PASSAGE:
==*==

Debt Validation and Verification
When Zwicker contacts you, demand debt validation immediately. Under 15 U.S.C. 1692g, you have 30 days from first contact to request written validation.
What to Request
Send a Debt Validation Letter demanding:
- Copy of original contract or agreement showing you authorized the debt
- Complete statement of account detailing the amount owed and all transactions
- Proof they represent the original creditor (retainer agreement, assignment)
- Documentation showing debt amount calculation, including principal, interest, and fees
- Chain of custody if the debt was sold or transferred
What They Must Provide
If Zwicker cannot provide adequate validation, they must:
- Cease all collection efforts immediately
- Return the account to the original creditor
- Remove any credit bureau reporting they initiated
Their law firm status means they should have better documentation than typical collectors. When they can’t validate despite supposedly representing original creditors directly, this reveals problems with their case.

==*==

Item-finding entries
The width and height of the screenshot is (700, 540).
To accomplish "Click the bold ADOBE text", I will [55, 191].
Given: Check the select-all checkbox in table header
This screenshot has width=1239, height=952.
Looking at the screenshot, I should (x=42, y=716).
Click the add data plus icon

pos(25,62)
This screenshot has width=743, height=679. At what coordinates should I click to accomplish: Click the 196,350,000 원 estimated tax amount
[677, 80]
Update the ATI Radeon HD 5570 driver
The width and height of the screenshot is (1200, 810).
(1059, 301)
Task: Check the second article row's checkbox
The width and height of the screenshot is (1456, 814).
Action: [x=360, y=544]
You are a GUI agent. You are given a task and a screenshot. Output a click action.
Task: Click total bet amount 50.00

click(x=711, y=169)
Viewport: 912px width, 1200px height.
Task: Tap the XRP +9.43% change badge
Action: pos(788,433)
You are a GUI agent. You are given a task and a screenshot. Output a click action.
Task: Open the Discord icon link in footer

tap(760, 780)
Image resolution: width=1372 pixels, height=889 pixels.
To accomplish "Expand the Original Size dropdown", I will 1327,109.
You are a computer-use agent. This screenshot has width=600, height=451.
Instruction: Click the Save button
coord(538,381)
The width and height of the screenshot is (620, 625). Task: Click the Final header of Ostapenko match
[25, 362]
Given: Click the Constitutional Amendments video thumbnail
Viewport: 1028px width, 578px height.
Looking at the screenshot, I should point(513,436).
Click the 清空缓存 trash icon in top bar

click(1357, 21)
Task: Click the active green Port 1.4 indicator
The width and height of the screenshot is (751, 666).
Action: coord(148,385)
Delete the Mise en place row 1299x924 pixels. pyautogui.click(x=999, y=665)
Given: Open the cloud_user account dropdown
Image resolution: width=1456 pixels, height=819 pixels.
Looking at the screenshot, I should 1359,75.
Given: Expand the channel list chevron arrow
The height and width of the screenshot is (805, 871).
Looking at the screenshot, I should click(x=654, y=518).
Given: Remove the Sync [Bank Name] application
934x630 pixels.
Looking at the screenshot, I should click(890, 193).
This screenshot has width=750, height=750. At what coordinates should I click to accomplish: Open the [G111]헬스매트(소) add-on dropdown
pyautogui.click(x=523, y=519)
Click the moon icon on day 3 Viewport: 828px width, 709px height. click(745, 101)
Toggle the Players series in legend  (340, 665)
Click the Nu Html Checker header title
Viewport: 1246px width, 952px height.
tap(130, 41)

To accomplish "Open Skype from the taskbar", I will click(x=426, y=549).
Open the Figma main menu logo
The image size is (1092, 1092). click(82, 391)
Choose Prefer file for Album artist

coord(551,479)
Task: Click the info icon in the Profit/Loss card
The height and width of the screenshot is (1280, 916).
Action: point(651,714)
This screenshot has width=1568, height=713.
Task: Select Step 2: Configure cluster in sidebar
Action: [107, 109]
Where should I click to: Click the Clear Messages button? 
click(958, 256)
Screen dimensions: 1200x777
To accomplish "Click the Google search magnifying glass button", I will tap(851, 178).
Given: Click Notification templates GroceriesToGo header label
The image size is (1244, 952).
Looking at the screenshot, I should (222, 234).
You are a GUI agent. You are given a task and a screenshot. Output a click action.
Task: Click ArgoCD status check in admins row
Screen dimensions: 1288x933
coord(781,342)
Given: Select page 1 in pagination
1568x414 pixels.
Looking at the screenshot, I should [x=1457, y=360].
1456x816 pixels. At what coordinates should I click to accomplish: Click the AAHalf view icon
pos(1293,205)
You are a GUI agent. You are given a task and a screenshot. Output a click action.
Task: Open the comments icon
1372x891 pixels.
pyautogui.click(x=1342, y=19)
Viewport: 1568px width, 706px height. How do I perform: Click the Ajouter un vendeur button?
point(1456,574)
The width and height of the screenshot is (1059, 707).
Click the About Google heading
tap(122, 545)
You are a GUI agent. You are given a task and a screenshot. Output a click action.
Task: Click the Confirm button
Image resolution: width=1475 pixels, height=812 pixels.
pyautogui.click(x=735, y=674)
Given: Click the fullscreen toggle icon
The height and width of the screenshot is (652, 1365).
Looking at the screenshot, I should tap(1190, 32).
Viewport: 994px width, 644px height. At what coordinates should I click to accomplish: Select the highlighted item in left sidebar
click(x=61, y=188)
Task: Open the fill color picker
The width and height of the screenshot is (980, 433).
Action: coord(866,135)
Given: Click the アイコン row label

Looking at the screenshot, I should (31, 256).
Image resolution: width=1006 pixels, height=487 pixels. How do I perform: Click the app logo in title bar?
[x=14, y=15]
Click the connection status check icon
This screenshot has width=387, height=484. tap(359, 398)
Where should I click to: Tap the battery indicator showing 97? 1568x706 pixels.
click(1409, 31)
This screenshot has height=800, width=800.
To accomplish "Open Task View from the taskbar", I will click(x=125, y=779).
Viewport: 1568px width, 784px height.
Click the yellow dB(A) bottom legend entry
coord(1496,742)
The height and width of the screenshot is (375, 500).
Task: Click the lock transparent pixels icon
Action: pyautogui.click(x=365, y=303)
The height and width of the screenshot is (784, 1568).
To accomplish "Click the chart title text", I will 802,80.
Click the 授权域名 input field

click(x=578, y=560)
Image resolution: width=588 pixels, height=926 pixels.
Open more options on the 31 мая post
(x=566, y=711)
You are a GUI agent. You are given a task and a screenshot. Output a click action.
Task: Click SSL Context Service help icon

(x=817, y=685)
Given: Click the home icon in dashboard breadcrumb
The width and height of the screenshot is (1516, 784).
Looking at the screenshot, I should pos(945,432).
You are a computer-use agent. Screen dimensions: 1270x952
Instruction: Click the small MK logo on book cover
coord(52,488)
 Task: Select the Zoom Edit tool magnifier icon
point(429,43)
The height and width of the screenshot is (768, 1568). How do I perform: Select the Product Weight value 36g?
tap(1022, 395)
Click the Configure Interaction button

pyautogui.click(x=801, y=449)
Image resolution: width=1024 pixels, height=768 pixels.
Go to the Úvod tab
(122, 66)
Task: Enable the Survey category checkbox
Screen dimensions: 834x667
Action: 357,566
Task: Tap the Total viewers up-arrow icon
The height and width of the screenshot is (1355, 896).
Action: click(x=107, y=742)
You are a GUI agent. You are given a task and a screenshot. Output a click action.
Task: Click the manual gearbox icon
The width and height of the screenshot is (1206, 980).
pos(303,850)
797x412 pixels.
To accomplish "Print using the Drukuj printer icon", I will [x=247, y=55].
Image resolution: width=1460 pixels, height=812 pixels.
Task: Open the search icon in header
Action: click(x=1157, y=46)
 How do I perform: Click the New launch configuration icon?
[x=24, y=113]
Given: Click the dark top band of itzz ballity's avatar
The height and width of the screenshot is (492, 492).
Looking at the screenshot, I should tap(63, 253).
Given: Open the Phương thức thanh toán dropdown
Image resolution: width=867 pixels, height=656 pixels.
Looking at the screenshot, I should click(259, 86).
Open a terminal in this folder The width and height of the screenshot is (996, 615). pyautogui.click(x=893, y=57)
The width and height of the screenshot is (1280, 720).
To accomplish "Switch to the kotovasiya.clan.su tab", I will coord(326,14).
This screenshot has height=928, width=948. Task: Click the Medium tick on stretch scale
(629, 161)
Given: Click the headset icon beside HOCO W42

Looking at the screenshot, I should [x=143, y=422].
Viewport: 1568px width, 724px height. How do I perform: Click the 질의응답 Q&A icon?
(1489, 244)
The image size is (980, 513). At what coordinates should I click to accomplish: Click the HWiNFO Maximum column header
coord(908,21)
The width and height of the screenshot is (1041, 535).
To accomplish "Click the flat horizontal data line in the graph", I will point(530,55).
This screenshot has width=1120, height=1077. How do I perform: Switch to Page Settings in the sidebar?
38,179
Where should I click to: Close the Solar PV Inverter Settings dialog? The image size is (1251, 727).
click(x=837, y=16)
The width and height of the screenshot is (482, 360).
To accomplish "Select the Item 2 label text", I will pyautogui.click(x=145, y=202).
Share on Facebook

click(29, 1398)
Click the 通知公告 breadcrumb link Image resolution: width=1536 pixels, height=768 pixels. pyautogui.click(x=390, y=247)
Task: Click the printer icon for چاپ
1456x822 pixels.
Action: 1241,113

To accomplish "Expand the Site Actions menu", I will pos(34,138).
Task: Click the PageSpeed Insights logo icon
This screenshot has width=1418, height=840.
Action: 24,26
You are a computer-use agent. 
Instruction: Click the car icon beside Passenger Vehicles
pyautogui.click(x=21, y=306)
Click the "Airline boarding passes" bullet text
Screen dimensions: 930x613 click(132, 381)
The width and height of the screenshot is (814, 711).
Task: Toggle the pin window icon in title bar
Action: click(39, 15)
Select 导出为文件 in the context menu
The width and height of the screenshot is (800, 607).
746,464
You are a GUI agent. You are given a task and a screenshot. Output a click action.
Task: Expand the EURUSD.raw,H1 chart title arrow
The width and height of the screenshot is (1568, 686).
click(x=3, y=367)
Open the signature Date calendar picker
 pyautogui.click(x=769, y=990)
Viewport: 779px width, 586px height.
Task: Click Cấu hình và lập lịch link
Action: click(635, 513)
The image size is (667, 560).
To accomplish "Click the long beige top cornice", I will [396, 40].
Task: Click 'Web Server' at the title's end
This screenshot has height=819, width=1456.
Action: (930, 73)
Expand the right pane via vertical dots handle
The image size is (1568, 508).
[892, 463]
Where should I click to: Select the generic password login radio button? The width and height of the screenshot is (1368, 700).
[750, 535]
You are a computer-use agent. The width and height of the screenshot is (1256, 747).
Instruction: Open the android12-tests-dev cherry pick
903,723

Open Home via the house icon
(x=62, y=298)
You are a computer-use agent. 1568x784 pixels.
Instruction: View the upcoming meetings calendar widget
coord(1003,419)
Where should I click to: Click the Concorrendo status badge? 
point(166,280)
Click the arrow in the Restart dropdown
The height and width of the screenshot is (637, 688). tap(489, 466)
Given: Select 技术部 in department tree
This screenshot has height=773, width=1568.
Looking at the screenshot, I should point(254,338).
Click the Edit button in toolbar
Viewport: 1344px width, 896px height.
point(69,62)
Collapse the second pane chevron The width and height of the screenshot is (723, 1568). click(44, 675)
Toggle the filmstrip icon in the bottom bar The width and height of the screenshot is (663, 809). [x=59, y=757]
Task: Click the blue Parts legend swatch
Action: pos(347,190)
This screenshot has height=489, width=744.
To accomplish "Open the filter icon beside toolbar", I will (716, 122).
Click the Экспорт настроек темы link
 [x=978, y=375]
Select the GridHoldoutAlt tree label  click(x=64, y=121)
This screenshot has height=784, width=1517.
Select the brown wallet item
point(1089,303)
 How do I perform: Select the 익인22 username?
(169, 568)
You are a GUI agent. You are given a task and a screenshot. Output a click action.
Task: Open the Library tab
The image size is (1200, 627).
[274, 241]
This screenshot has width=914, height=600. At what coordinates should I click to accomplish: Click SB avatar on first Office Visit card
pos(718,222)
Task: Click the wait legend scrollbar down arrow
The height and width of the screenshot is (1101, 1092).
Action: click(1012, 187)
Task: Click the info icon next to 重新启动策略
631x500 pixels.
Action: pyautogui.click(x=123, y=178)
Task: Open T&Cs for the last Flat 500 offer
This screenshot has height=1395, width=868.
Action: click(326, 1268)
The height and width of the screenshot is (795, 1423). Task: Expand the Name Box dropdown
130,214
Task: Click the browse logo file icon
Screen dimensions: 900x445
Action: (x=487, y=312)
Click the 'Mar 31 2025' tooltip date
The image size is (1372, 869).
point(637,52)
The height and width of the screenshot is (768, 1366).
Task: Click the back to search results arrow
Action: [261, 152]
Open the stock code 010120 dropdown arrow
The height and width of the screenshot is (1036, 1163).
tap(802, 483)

==*==

EXERCISE REQUIREMENTS: Set down the part of the debt validation passage above starting at "Debt Validation and" and ending at "(retainer agreement, assignment)", word for word.

OUTPUT OF THE EXERCISE:
Debt Validation and Verification
When Zwicker contacts you, demand debt validation immediately. Under 15 U.S.C. 1692g, you have 30 days from first contact to request written validation.
What to Request
Send a Debt Validation Letter demanding:
- Copy of original contract or agreement showing you authorized the debt
- Complete statement of account detailing the amount owed and all transactions
- Proof they represent the original creditor (retainer agreement, assignment)